_What you should do_:
Copy out every one of the rows below word for word, leaving nothing out and changing nothing.

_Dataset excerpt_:
####
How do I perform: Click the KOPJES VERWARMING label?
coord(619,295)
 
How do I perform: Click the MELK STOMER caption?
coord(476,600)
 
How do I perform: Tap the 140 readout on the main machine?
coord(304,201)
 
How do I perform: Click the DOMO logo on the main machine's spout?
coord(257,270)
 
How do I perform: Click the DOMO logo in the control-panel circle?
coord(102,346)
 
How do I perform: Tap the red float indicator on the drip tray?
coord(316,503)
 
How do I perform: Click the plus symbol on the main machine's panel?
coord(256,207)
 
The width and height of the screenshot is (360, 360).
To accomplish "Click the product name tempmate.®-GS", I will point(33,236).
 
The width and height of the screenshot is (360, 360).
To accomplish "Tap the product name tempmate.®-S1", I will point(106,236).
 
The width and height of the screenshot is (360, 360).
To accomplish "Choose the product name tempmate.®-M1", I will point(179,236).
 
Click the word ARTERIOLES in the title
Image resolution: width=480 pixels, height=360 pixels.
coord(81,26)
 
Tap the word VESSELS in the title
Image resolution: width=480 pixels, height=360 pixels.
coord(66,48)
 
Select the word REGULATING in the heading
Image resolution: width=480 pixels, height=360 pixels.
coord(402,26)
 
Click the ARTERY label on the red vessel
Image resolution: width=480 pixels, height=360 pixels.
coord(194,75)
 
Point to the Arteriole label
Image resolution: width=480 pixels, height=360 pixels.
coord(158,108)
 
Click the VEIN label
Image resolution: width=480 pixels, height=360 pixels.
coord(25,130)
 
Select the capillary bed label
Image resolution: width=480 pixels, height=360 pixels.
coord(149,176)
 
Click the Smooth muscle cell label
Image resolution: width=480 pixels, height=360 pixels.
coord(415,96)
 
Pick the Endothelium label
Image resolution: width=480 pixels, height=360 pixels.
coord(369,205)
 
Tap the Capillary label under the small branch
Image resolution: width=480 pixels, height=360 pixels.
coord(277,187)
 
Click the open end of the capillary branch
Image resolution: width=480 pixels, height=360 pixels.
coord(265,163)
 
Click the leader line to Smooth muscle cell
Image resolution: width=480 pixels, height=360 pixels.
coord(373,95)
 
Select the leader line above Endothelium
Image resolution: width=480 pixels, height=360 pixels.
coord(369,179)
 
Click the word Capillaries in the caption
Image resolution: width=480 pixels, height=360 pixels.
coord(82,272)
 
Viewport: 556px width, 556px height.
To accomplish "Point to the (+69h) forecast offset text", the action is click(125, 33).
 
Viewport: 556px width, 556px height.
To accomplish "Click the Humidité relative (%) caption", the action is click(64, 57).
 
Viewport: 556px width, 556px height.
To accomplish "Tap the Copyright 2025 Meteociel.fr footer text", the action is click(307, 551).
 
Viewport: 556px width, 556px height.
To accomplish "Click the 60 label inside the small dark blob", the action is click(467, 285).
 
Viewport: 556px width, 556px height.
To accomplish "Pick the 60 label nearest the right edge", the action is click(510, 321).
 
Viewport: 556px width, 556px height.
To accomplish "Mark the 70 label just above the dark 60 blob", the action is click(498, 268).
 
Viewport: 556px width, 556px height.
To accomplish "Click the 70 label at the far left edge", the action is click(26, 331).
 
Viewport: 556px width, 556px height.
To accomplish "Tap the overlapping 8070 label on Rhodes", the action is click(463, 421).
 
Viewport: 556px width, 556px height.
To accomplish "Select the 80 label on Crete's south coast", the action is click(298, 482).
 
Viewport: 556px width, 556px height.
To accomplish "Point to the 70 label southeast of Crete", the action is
####
_Task result_:
How do I perform: Click the KOPJES VERWARMING label?
coord(619,295)
 
How do I perform: Click the MELK STOMER caption?
coord(476,600)
 
How do I perform: Tap the 140 readout on the main machine?
coord(304,201)
 
How do I perform: Click the DOMO logo on the main machine's spout?
coord(257,270)
 
How do I perform: Click the DOMO logo in the control-panel circle?
coord(102,346)
 
How do I perform: Tap the red float indicator on the drip tray?
coord(316,503)
 
How do I perform: Click the plus symbol on the main machine's panel?
coord(256,207)
 
The width and height of the screenshot is (360, 360).
To accomplish "Click the product name tempmate.®-GS", I will point(33,236).
 
The width and height of the screenshot is (360, 360).
To accomplish "Tap the product name tempmate.®-S1", I will point(106,236).
 
The width and height of the screenshot is (360, 360).
To accomplish "Choose the product name tempmate.®-M1", I will point(179,236).
 
Click the word ARTERIOLES in the title
Image resolution: width=480 pixels, height=360 pixels.
coord(81,26)
 
Tap the word VESSELS in the title
Image resolution: width=480 pixels, height=360 pixels.
coord(66,48)
 
Select the word REGULATING in the heading
Image resolution: width=480 pixels, height=360 pixels.
coord(402,26)
 
Click the ARTERY label on the red vessel
Image resolution: width=480 pixels, height=360 pixels.
coord(194,75)
 
Point to the Arteriole label
Image resolution: width=480 pixels, height=360 pixels.
coord(158,108)
 
Click the VEIN label
Image resolution: width=480 pixels, height=360 pixels.
coord(25,130)
 
Select the capillary bed label
Image resolution: width=480 pixels, height=360 pixels.
coord(149,176)
 
Click the Smooth muscle cell label
Image resolution: width=480 pixels, height=360 pixels.
coord(415,96)
 
Pick the Endothelium label
Image resolution: width=480 pixels, height=360 pixels.
coord(369,205)
 
Tap the Capillary label under the small branch
Image resolution: width=480 pixels, height=360 pixels.
coord(277,187)
 
Click the open end of the capillary branch
Image resolution: width=480 pixels, height=360 pixels.
coord(265,163)
 
Click the leader line to Smooth muscle cell
Image resolution: width=480 pixels, height=360 pixels.
coord(373,95)
 
Select the leader line above Endothelium
Image resolution: width=480 pixels, height=360 pixels.
coord(369,179)
 
Click the word Capillaries in the caption
Image resolution: width=480 pixels, height=360 pixels.
coord(82,272)
 
Viewport: 556px width, 556px height.
To accomplish "Point to the (+69h) forecast offset text", the action is click(125, 33).
 
Viewport: 556px width, 556px height.
To accomplish "Click the Humidité relative (%) caption", the action is click(64, 57).
 
Viewport: 556px width, 556px height.
To accomplish "Tap the Copyright 2025 Meteociel.fr footer text", the action is click(307, 551).
 
Viewport: 556px width, 556px height.
To accomplish "Click the 60 label inside the small dark blob", the action is click(467, 285).
 
Viewport: 556px width, 556px height.
To accomplish "Pick the 60 label nearest the right edge", the action is click(510, 321).
 
Viewport: 556px width, 556px height.
To accomplish "Mark the 70 label just above the dark 60 blob", the action is click(498, 268).
 
Viewport: 556px width, 556px height.
To accomplish "Click the 70 label at the far left edge", the action is click(26, 331).
 
Viewport: 556px width, 556px height.
To accomplish "Tap the overlapping 8070 label on Rhodes", the action is click(463, 421).
 
Viewport: 556px width, 556px height.
To accomplish "Select the 80 label on Crete's south coast", the action is click(298, 482).
 
Viewport: 556px width, 556px height.
To accomplish "Point to the 70 label southeast of Crete", the action is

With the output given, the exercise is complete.